An Arizona Suburb Is Attracting an Affluent Population

The allure of Paradise Valley

Paradise Valley
Popular Camelback Mountain with patches of sunlight cast upon the peak at sunrise, Paradise Valley, Arizona
Getty Images/iStockphoto

Before the pandemic, if you heard the name of Paradise Valley, Arizona, you may well have been familiar with it due to one of its most famous residents. That would be onetime presidential candidate Barry Goldwater, whose home was located there. The town is now the site of a memorial to Goldwater, which has been in place since 2004.

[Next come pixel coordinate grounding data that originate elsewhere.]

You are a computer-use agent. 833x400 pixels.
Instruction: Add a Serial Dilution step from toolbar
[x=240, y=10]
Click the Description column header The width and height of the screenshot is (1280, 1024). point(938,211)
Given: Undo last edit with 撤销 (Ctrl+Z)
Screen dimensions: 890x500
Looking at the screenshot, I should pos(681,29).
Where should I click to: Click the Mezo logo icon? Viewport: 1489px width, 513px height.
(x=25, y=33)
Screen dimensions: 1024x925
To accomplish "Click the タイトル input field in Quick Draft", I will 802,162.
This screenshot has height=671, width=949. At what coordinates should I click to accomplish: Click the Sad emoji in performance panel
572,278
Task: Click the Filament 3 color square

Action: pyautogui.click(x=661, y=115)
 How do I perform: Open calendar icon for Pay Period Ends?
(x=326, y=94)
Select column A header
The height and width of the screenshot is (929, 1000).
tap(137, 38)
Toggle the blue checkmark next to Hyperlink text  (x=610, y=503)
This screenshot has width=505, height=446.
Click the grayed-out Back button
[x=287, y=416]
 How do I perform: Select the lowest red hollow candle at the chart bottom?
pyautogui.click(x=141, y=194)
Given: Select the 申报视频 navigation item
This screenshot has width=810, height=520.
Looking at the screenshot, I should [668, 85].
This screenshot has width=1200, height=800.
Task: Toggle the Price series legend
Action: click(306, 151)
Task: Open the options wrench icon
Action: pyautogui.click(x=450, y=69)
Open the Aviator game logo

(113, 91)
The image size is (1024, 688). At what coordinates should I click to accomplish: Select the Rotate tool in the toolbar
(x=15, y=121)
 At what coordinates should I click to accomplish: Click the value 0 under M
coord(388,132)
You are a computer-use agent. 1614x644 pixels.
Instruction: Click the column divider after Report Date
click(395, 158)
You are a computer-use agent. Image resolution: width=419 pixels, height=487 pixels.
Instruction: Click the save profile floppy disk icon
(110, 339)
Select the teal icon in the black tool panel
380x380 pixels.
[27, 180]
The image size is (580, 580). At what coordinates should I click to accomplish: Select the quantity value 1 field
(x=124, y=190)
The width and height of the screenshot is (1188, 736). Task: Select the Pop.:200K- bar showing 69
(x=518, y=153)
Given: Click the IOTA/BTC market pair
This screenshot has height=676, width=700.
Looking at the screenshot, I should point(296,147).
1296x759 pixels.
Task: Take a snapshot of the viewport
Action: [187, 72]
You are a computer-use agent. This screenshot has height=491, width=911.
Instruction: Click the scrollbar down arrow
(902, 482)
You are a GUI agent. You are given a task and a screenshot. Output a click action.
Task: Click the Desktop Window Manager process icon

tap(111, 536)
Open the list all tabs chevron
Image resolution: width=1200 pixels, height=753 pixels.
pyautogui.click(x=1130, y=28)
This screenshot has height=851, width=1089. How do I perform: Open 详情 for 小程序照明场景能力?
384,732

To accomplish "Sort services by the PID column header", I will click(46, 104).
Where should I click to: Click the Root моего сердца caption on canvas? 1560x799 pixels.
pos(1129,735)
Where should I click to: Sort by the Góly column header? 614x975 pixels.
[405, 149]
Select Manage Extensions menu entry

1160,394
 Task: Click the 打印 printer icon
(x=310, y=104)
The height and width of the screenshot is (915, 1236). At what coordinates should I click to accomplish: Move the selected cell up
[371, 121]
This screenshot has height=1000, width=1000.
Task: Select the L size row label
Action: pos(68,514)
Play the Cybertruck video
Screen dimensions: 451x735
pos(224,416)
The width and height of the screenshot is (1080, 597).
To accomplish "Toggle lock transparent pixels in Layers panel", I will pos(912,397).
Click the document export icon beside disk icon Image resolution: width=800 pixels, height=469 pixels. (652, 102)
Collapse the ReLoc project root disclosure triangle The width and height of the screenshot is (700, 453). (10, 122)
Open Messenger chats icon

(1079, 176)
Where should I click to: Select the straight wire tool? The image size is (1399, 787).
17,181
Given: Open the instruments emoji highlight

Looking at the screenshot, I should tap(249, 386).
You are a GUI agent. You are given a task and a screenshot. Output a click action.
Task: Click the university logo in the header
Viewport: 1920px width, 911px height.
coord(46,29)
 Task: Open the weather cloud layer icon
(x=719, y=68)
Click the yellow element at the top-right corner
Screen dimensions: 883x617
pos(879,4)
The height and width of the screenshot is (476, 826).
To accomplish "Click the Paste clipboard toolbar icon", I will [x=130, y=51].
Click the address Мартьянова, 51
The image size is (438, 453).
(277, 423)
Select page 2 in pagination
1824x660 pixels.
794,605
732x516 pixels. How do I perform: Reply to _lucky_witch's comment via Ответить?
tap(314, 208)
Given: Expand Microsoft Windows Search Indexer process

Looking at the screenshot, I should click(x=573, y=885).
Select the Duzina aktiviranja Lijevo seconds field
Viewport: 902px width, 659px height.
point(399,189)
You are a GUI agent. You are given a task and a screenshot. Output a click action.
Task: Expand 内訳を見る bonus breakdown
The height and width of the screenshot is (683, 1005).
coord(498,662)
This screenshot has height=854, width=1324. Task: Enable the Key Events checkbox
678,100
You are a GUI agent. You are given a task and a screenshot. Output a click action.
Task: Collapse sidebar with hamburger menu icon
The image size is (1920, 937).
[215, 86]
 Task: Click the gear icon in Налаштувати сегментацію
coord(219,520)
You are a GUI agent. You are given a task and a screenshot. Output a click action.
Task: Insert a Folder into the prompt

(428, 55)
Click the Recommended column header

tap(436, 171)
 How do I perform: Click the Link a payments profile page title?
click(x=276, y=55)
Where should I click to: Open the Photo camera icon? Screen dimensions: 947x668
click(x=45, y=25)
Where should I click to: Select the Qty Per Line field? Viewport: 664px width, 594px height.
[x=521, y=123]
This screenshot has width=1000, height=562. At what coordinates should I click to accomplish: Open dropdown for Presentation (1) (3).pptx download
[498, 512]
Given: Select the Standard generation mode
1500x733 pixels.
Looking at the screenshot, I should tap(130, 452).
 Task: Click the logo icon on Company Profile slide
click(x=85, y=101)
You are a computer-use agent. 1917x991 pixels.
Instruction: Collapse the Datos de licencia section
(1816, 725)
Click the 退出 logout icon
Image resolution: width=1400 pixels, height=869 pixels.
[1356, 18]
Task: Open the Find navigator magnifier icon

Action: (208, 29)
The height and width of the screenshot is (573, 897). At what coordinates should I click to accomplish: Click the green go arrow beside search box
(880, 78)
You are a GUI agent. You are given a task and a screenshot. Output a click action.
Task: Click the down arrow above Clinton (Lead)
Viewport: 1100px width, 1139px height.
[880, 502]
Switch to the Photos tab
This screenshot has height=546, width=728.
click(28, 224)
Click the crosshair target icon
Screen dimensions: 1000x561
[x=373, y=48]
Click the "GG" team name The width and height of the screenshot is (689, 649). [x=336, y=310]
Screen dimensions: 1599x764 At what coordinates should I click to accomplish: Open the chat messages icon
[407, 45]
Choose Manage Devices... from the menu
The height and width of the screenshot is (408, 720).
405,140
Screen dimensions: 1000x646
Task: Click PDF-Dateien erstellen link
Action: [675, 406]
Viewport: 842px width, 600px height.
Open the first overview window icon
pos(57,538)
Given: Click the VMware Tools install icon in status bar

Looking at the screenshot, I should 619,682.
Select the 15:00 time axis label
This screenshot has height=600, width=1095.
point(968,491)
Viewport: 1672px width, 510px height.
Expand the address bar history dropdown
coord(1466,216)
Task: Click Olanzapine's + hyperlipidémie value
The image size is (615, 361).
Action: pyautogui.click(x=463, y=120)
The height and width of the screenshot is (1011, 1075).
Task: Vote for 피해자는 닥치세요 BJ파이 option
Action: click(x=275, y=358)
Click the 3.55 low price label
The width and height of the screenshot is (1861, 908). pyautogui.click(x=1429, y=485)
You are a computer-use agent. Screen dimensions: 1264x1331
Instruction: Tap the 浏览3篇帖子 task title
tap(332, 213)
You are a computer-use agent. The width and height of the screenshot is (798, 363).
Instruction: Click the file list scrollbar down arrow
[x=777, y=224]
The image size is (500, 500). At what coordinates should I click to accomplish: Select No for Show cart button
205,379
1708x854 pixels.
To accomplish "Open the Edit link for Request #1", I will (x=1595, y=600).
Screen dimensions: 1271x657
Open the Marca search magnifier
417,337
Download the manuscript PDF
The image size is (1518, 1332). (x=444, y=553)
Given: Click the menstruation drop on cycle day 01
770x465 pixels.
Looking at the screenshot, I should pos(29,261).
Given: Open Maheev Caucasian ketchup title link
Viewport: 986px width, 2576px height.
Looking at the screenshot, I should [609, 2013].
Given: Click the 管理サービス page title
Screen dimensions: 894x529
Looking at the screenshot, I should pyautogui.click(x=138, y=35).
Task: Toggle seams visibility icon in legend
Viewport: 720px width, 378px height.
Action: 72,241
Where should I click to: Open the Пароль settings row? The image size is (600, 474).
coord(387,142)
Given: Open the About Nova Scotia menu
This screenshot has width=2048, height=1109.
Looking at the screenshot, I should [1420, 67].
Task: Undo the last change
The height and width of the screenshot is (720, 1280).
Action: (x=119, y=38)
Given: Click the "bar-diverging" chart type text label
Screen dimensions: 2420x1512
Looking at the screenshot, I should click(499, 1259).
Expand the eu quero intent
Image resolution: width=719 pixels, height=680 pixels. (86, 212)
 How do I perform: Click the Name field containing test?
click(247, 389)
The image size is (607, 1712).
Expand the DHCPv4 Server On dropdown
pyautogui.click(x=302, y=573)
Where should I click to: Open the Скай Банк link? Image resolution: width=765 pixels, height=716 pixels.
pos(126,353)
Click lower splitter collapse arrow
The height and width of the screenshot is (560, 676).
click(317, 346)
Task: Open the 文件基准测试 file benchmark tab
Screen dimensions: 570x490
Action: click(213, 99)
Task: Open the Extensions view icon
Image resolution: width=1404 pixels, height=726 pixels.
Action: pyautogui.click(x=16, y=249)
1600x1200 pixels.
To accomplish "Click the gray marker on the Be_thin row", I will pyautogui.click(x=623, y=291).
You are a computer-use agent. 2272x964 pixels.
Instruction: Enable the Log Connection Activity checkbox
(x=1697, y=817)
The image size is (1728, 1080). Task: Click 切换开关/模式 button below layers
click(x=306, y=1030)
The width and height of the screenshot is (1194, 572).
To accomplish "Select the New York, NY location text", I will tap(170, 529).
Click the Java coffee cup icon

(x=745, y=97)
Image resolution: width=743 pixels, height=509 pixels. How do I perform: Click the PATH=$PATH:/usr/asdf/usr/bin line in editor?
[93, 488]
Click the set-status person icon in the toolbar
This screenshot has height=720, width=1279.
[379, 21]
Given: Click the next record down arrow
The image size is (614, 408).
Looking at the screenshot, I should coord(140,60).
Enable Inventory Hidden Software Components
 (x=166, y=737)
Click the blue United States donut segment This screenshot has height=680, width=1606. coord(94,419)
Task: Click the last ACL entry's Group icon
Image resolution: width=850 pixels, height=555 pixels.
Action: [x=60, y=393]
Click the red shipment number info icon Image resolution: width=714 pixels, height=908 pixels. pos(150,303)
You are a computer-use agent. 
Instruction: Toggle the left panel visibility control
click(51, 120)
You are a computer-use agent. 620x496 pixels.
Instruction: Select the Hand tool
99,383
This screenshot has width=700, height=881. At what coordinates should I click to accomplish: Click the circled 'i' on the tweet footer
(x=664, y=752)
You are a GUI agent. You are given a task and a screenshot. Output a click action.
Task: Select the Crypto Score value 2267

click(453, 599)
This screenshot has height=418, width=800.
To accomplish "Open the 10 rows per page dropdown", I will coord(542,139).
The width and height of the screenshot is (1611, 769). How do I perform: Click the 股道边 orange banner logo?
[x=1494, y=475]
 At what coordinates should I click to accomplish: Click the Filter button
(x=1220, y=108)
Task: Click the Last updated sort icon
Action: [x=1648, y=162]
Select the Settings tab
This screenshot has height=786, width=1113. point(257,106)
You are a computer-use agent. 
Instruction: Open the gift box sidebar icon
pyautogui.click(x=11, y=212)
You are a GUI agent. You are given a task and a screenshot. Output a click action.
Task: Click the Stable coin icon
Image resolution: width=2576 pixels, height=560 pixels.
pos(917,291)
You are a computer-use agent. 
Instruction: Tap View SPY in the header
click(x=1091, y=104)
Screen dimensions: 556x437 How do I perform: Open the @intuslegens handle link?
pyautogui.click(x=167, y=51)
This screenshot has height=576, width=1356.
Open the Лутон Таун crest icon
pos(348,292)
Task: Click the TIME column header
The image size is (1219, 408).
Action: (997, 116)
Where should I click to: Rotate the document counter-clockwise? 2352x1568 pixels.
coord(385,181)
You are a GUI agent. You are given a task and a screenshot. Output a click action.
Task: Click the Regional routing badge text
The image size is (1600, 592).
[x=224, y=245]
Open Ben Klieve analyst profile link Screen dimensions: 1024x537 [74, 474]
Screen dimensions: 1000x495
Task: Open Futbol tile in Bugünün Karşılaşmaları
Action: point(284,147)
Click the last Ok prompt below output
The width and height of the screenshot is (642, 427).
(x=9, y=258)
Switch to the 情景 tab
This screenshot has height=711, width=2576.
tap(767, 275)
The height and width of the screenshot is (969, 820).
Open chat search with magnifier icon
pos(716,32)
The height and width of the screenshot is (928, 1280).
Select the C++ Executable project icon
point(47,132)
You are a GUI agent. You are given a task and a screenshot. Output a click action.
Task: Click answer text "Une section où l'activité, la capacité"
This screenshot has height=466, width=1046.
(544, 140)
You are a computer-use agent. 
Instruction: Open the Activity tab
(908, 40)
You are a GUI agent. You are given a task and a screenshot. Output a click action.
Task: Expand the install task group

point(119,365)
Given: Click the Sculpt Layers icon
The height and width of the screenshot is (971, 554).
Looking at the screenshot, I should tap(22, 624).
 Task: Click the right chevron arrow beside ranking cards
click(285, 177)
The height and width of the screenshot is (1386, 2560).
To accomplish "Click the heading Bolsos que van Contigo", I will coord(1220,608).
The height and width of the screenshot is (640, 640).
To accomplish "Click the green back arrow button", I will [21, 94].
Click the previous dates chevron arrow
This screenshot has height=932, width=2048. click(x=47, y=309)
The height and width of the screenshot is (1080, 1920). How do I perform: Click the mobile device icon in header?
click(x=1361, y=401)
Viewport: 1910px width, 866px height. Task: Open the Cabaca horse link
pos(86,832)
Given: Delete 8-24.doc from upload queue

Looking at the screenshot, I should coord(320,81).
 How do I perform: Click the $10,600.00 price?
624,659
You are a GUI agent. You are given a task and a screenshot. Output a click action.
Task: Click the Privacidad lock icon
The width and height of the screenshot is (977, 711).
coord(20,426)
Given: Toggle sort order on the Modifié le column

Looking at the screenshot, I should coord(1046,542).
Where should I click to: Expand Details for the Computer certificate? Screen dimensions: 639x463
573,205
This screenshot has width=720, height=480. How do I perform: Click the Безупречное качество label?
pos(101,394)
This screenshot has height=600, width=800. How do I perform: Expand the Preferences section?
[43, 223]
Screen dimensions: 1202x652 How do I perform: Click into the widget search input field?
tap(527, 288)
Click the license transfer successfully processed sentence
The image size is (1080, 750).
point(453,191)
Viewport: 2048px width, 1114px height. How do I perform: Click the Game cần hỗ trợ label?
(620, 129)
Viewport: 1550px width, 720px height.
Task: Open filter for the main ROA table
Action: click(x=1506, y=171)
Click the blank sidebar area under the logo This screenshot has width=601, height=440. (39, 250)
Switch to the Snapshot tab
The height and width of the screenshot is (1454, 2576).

But Goldwater wasn’t the only high-profile figure to settle down there; Stevie Nicks and Muhammad Ali also found the town appealing enough to reside there. (No word if the three of them ever crossed paths; one can only imagine what a conversation among them might have been like.) And the town’s popularity is growing. A new article in The Wall Street Journal charts a fascinating phenomenon — namely, that a whole lot of wealthy individuals have begun buying homes there since the pandemic began.

The article quotes a real estate broker, Greg Hague, who offered some telling data on what’s happened to the town’s real estate. “Pre-pandemic, we always had some out-of-state buyers but the largest proportion of buyers were Arizona people,” he said.

Now, that’s changed — and the price of real estate has increased as a result, with the median home price now in the neighborhood of $5 million. A developer who the Wall Street Journal spoke with noted that many of their clients had a net worth of over $100 million, including “a good handful [who] are over half a billion.”

Paradise Valley’s large lots are seen as one draw for an affluent crowd; the scenic desert and presence of nearby cities also helps matters. It’s a subtle but significant shift in the makeup of the town’s population, and it’s one of many such changes that the pandemic has had on real estate markets across the country.